Extract provided:
Preference shares, sometimes also known as preferred stock, are a kind of stock that allows owners to receive dividends declared by the firm before equity stockholders.
Preference shares provide owners a particular right to receive dividends throughout the company's existence, as well as the possibility to get capital return if the firm goes bankrupt.
It is regarded as a hybrid security since it combines the features of both debt and equity investments.
A preference share represents a form of ownership interest in a corporation. Unlike common shares, preference shares grant certain advantages to their holders, typically in the form of fixed dividend payments and a higher priority in the distribution of assets during liquidation.
Preference shares are so named because their owners have a preference over common shareholders when it comes to receiving dividends. In the event of a company's liquidation or bankruptcy, preference shareholders are also prioritized ahead of common shareholders in receiving their share of the remaining assets.
Preference shares possess distinct features that set them apart in the realm of corporate ownership. These characteristics include:
Fixed Dividends: Preference shareholders receive consistent, predetermined dividend payments.
Priority in Liquidation: In case of liquidation, they are ahead of common shareholders in asset distribution.
Limited Voting Rights: Typically, preference shareholders have restricted or no say in company decisions.
Cumulative Dividends: Unpaid dividends often accumulate and must be settled before common shareholders receive any.
Convertibility: Some preference shares can be converted into common shares, enabling potential equity ownership.
Redemption Option: Issuers may have the option to buy back preference shares at a specified price.
Callable Shares: Companies can redeem preference shares before their maturity date.
Non-Voting Preference Shares: Some types offer no voting rights, ensuring control remains with common shareholders.
Preferred Access to Dividends: They have precedence in dividend payments over common shareholders.
Income Stability: Preference shares are favored for their stable dividend income.
Preference shares are of various types, each with unique features that cater to different investor preferences and corporate needs. The common types include:
Cumulative Preference Shares: These shares ensure that any missed dividend payments accrue and must be paid out in the future before common shareholders receive any dividends.
Non-Cumulative Preference Shares: Unlike cumulative shares, missed dividends on non-cumulative preference shares do not accumulate. If a company skips a dividend, it is not obligated to make up for it in the future.
Convertible Preference Shares: Investors holding these shares have the option to convert them into common shares of the company. This feature provides potential for capital appreciation.
Non-Convertible Preference Shares: These shares cannot be converted into common shares, making them a more stable investment choice without the potential for equity ownership.
Redeemable Preference Shares: Issuers can redeem these shares at a specified price, providing flexibility in managing their capital structure.
Non-Redeemable Preference Shares: Unlike redeemable shares, non-redeemable preference shares do not grant the issuer the right to buy them back from shareholders.
Participating Preference Shares: Investors with preference shares are entitled to receive additional dividends, often a share of the company's profits beyond the fixed rate, along with common shareholders.
Non-Participating Preference Shares: These shares limit preference shareholders to only receive fixed dividends without the potential for additional participation in company profits.
Adjustable-Rate Preference Shares: These shares have dividend rates that can change over time based on specific conditions or benchmarks, providing flexibility to adapt to varying financial circumstances.

To be done:
[a] In the text on preference shares, why is a preference share regarded as a hybrid security?
[b] List every type of preference share, from the text's list of types, whose name begins with "Non-".

Stored rows:
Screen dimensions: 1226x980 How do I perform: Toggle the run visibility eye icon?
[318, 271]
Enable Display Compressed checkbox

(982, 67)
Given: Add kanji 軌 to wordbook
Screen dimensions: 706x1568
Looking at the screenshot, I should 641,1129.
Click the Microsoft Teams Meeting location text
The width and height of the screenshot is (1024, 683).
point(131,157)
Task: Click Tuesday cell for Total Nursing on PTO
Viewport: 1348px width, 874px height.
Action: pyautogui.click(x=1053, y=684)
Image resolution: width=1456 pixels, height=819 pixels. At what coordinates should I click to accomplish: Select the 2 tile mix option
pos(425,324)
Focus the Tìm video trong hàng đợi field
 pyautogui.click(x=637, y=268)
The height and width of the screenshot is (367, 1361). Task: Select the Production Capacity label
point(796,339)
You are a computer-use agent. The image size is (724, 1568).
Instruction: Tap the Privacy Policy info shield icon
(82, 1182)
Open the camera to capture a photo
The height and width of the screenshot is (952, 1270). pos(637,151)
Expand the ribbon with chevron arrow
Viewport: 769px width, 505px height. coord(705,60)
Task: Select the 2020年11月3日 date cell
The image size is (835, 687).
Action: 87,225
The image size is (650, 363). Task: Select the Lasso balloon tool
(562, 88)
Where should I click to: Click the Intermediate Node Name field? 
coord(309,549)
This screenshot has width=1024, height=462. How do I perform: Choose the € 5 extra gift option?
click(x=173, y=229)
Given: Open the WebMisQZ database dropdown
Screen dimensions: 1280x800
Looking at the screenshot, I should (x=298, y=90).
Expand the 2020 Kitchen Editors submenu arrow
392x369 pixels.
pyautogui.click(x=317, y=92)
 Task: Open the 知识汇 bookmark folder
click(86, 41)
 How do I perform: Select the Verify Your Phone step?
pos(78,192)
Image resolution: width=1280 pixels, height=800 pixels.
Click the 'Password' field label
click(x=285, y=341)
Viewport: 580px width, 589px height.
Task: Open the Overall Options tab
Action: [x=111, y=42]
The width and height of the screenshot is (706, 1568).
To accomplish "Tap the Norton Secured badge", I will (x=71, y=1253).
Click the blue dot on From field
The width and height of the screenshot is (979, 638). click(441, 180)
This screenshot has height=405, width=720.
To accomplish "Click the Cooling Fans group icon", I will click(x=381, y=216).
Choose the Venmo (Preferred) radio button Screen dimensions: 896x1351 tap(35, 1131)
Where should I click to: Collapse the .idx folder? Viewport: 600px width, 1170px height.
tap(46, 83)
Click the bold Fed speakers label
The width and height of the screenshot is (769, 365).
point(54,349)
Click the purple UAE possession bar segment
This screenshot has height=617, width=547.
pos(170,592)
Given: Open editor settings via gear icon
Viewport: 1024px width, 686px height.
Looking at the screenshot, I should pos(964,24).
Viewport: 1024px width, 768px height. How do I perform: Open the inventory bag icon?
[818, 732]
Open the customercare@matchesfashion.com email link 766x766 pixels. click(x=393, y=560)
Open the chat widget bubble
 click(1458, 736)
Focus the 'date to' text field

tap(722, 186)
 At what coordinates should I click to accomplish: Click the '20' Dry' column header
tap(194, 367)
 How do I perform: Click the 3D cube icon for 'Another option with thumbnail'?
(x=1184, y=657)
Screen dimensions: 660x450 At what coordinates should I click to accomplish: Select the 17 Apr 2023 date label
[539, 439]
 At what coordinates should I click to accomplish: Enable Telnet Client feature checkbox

Solved problems:
[a] It combines the features of both debt and equity investments.

[b] Non-Cumulative Preference Shares, Non-Convertible Preference Shares, Non-Redeemable Preference Shares, Non-Participating Preference Shares